NEW YORK -- The chant started with under a minute to play on Sunday night.

"Let's go Heat! Let's go Heat! Let's go Heat!"

It was loud, it was unmistakable and it certainly got Carmelo Anthony's attention.

"How could you not hear it?" he said.

Those three words -- "Let's go Heat!" -- probably didn't sit well with New York Knicks owner James Dolan. And they definitely didn't sit well with Anthony.

"You're home, you don't want to hear that," Anthony said. "I'm assuming they were all Miami Heat fans. I want to believe that. I want to think that. I don't want to think it was New York Knicks fans. I was surprised. I was surprised, very surprised."

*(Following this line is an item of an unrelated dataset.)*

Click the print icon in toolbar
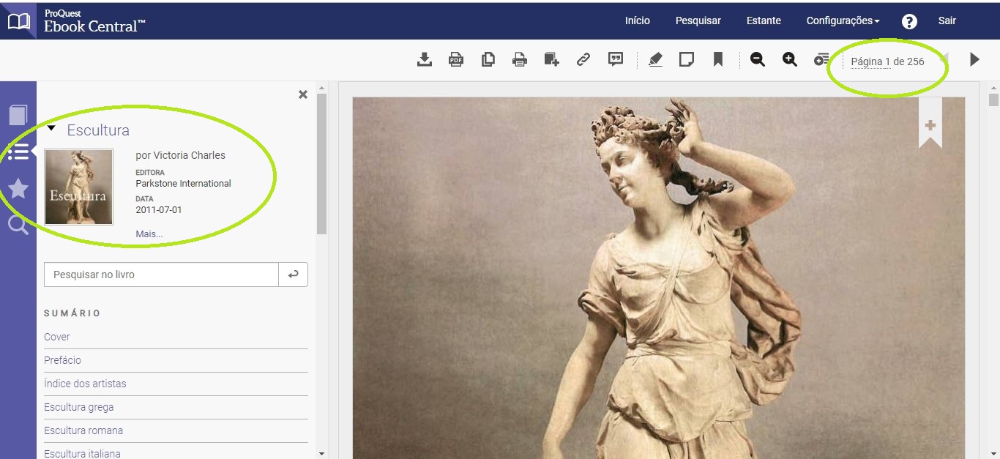This screenshot has height=459, width=1000. tap(520, 60)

The brief chants served as a reminder of how dire things are for the Knicks right now. The club has dropped 14 of 17 games, including Sunday's 98-81 loss to the Heat.

There is no longer any hope of a playoff run. The Knicks were a .500 team on Jan. 20, before Anthony's knee soreness flared up and the free fall began.

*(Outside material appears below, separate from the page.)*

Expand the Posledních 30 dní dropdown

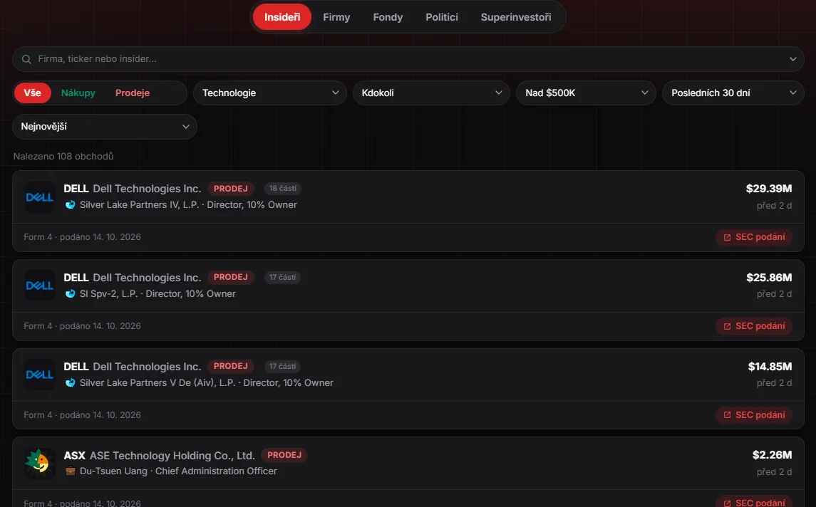(x=733, y=93)
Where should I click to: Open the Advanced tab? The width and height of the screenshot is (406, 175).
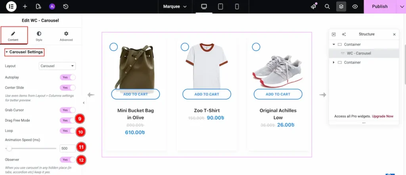pyautogui.click(x=66, y=36)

Now, it's about developing Kristaps Porzingis, keeping Anthony healthy and seeing if the younger players on the roster have a future in the league.

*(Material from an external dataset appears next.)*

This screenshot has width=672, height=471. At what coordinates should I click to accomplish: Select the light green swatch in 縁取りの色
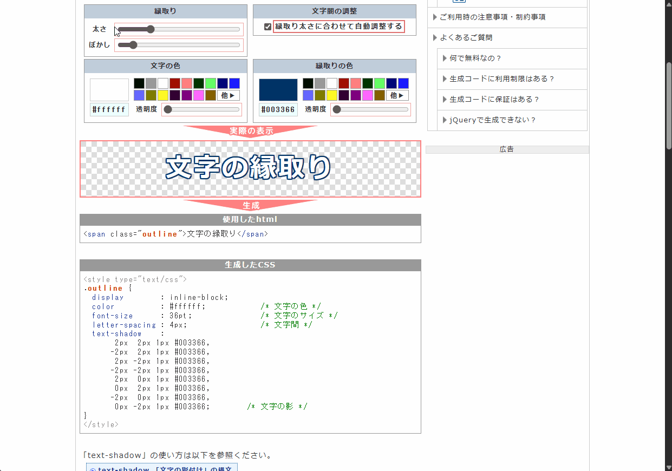379,83
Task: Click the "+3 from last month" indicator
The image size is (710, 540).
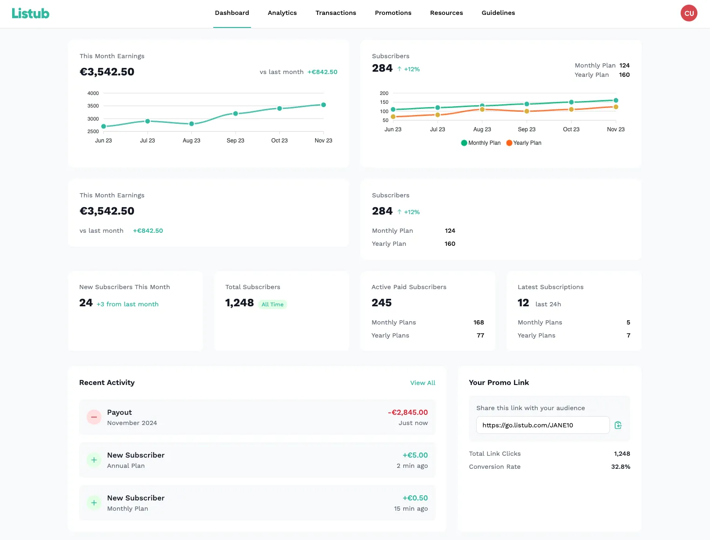Action: click(128, 304)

It will be up to coach Kurt Rambis to decide how often Anthony, Porzingis, Jerian Grant and Langston Galloway play in this season's final 19 games. There are injury concerns with Anthony and Porzingis, so Rambis may have to proceed with caution.

On Sunday, after playing Anthony nearly 42 minutes, Rambis admitted he would "love to" cut the 31-year-old's playing time.

"I have no desire to play him almost 42 minutes," Rambis said. "That's not good for him.

"Don't like, don't want it. It puts a lot of wear and tear on him."

Rambis asked Anthony twice late in the game if he wanted to come out, and both times Anthony told the coach he didn't need a break.

"In my mind, he's doing a really good job in leading this team and showing people that he's in it, he's in it all the way," Rambis said. "He's trying to do whatever he can to help this team win and he's out there."

Anthony said his knee is not a concern at this point.

"I'm just trying to win basketball games," he said. "It's not about me worrying about my knee, worrying about anything else. If I feel good, I'm going to play."

On Sunday, Anthony shot just 9-for-24 and had little help from his teammates. Starters Porzingis, Jose Calderon and Galloway combined to shoot 10-for-36.

"We put too much pressure on Carmelo to have to create everything for us," Rambis said. "It probably wouldn't have been that way if other people had stepped up and been able to make shots.

"But when that's not happening, then he's got to shoulder the burden on all of that."

It's a burden Anthony has shouldered fairly frequently during his tenure in New York. Amar'e Stoudemire, who was billed as Anthony's sidekick when he arrived in town, was injured for a significant portion of his four-plus seasons of playing alongside Anthony. J.R. Smith was inconsistent and Tyson Chandler couldn't score enough to complement Anthony.

The Knicks hope to ease the scoring burden on Anthony this summer in free agency. But they will have a hard time selling any top-tier free agents on New York. The team is a combined 42-101 in the past two seasons.

So Anthony may have to "shoulder the burden" on offense with little help for at least another season as Porzingis develops.

For Knicks fans, that may be harder to take than the "Let's go Heat!" chants that permeated Madison Square Garden on Sunday.